Marketing für qualifizierte Maßnahmen zum Abbau von *psychischem* Terror am Arbeitsplatz !


----------



## risingmoon

Gracias por confirmar la palabra, Tonerl. ¿Algún comentario acerca de la traducción del título?


----------



## elroy

¿Por qué no tradujiste "qualifizierte"?
"Las medidas", no: "medidas" a secas. 
Aparte de esos dos puntos me parece bien.


----------



## risingmoon

Gracias elroy. Porque son mis primeros pasos con otros idiomas y de pronto tengo deslices involuntarios. Qué tal así, ahora:

- Comercialización de medidas adecuadas / idóneas / calificadas para reducir el terror psicológico en los lugares de trabajo

Me inclino por "adecuadas". ¿Confirmas o sugieres otra?


----------



## elroy

No estoy del todo seguro, pero creo que más de "adecuadas" serían _de alta calidad_.
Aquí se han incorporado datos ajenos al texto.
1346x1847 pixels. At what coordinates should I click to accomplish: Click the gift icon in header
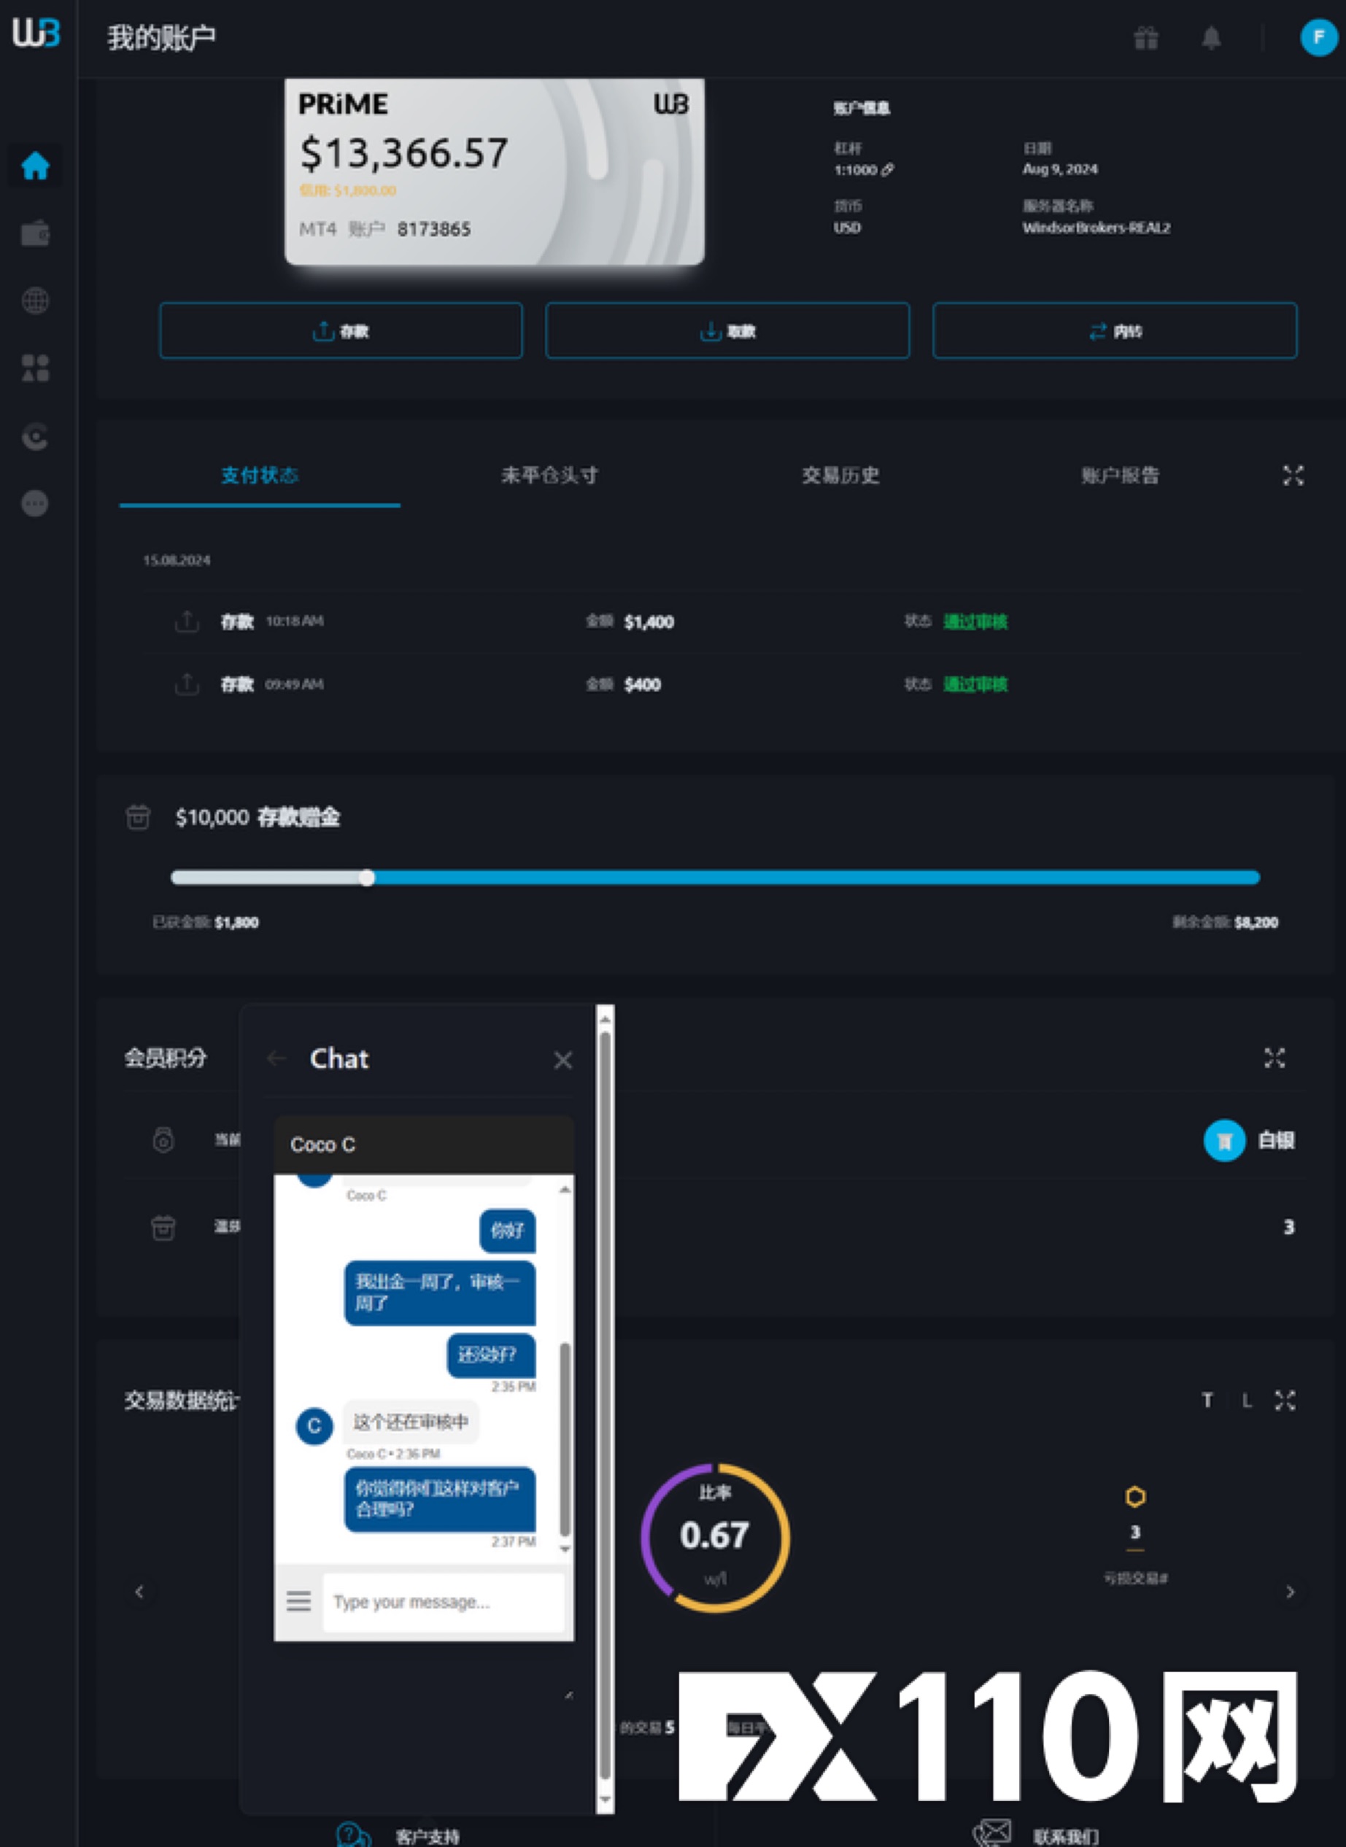pyautogui.click(x=1146, y=37)
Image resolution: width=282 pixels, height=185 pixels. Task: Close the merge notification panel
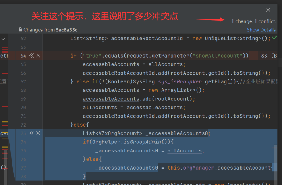tap(268, 10)
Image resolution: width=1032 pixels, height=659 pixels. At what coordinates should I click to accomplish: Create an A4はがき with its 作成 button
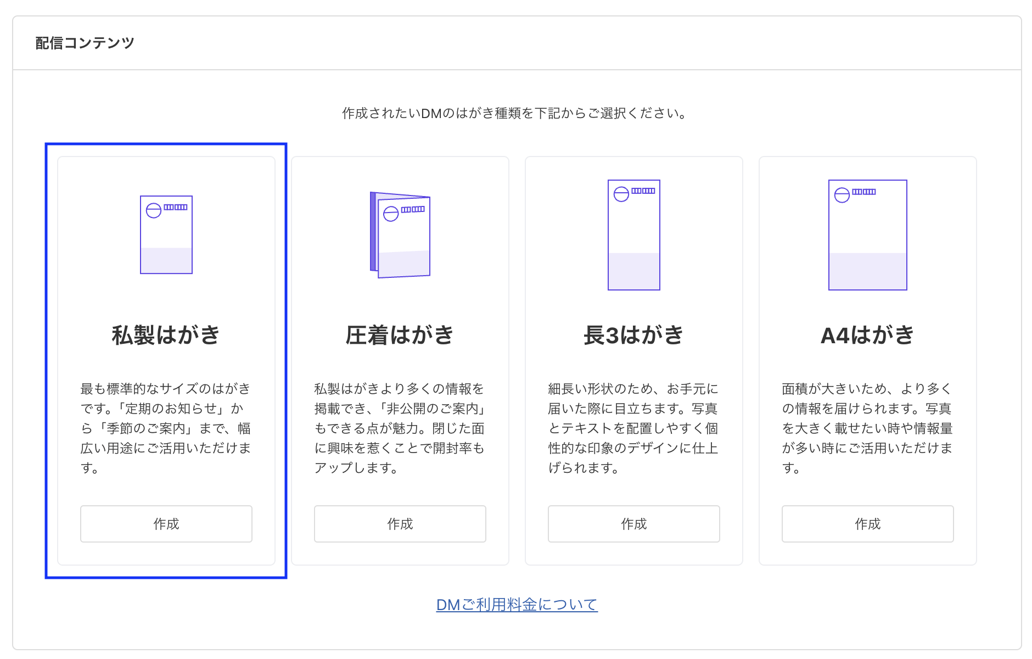867,524
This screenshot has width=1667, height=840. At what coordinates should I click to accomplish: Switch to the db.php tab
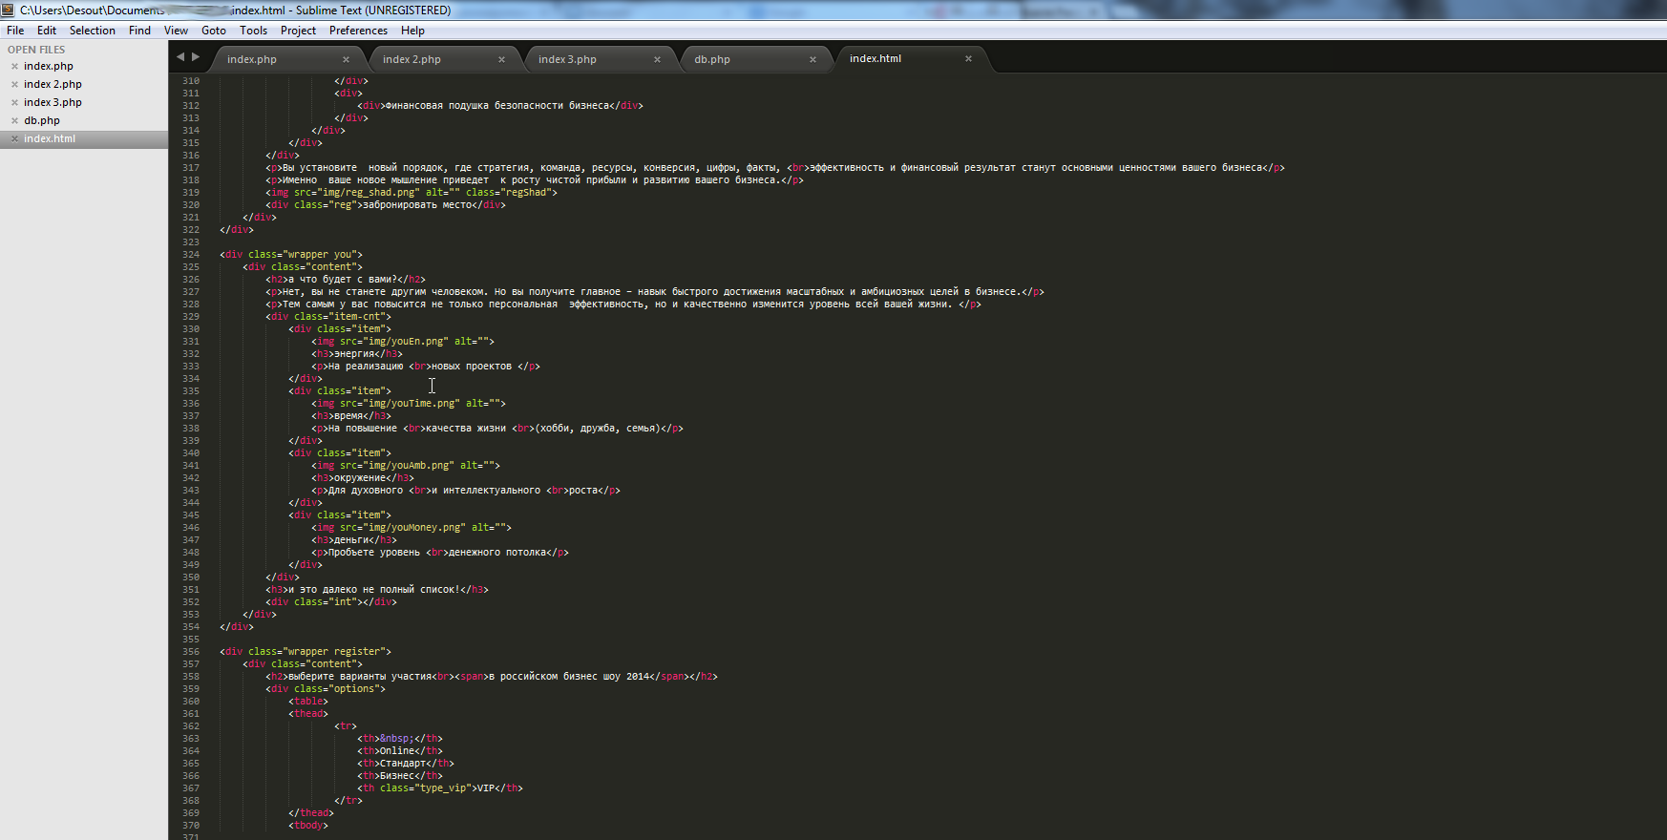click(x=712, y=59)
_Comercialización de medidas de alta calidad para reducir el terror psicológico en los lugares de trabajo_

Te lo tendría que confirmar un hablante nativo del alemán.


----------



## risingmoon

Gracias elroy. De acuerdo contigo: la confirmación de un nativo sería de gran ayuda, porque decir "medidas de alta calidad" en este contexto suena algo extraño (no digo que sea del todo errado, pero en definitiva no es parte de las expresiones usuales, ni entre especialistas). Esperemos un poco. Saludos .


----------



## Tonerl

Kommerzialisierung *"qualitativ hochwertiger Maßnahmen"* um Psychoterror am Arbeitsplatz zu reduzieren
Comercialización de *"medidas de alta calidad"* para reducir el terror psicológico en los lugares de trabajo

A mi parecer y por el mero hecho de no ser corriente usar en este caso la expresíon *„medidas de alta calidad”*, mejor sería decir *“medidas adecuadas"*

Kommerzialisierung *“geeigneter/angemessener Maßnahmen”* um Psychoterror am Arbeitsplatz zu reduzieren
Comercialización de *"medidas adecuadas"* para reducir el terror psicológico en los lugares de trabajo 

Saludos


----------



## risingmoon

Muchas gracias elroy y Tonerl. Considerando la aclaración que ya hiciste, Tonerl, acerca de las traducciones adicionales al alemán, queda entonces "medidas adecuadas". Hilo concluido . Hasta pronto .


----------



## elroy

risingmoon said:


> "medidas adecuadas"


 Para mí no es una traducción adecuada.  Las medidas podrían ser adecuadas por cualquier razón; "medidas adecuadas" serían "_angemessene/angebrachte/passende_ Maßnahmen". "_Qualifizierte_ Maßnahmen" expresa más; se trata concretamente de _condiciones de calidad_ que han sido cumplidas. Parece ser un término técnico en alemán (la tercera acepción en el Duden), y mi colega la traductora de España, que mencioné en otro hilo, me comenta que también en castellano se podría decir "medidas calificadas" como término igual de técnico.


----------



## risingmoon

Agradezco tu persistencia, elroy. Tiene pleno sentido lo que explicas (pensando en los procesos de acoso psicológico, lo entiendo como medidas que han sido probadas en múltiples ocasiones y han dado buenos y similares resultados, en función de determinadas expectativas), por lo cual no tengo inconveniente en hacer el ajuste por "medidas calificadas" (véase acepción 2: http://dle.rae.es/?id=6o3MXWt). Cabe señalar que es algo que puede enriquecer y fortalecer el campo de estudio científico del _mobbing_, por eso apoyo y fomento, en la medida que me es posible, la labor de traducción en esta área de conocimiento en particular. Muchas gracias .


----------



## elroy




----------



## Tonerl

elroy,

ich möchte deine *"qualifizierten Maßnahmen"* keineswegs in Abrede stellen, mögen sie sich auf Spanisch vielleicht gut anhören, aber für deutsche Ohren klingen *"geeignete/passende Maßnahmen"* auf jeden Fall besser und da ich kein hispanohablante bin, hielt ich meine Übersetzung (und halte sie weiterhin) für absolut angebracht !!!


----------



## elroy

Tonerl said:


> deine *"qualifizierten Maßnahmen"*


 Das sind doch nicht „meine“ qualifizierten Maßnahmen, die stehen doch im Originaltext so.  Und die Befeutung ist nun mal anders als „geeignet/passend“.


----------



## Tonerl

elroy said:


> Das sind doch nicht *„meine“* qualifizierten Maßnahmen, die stehen doch im Originaltext so.  Und die *Befeutung* ist nun mal anders als „geeignet/passend“.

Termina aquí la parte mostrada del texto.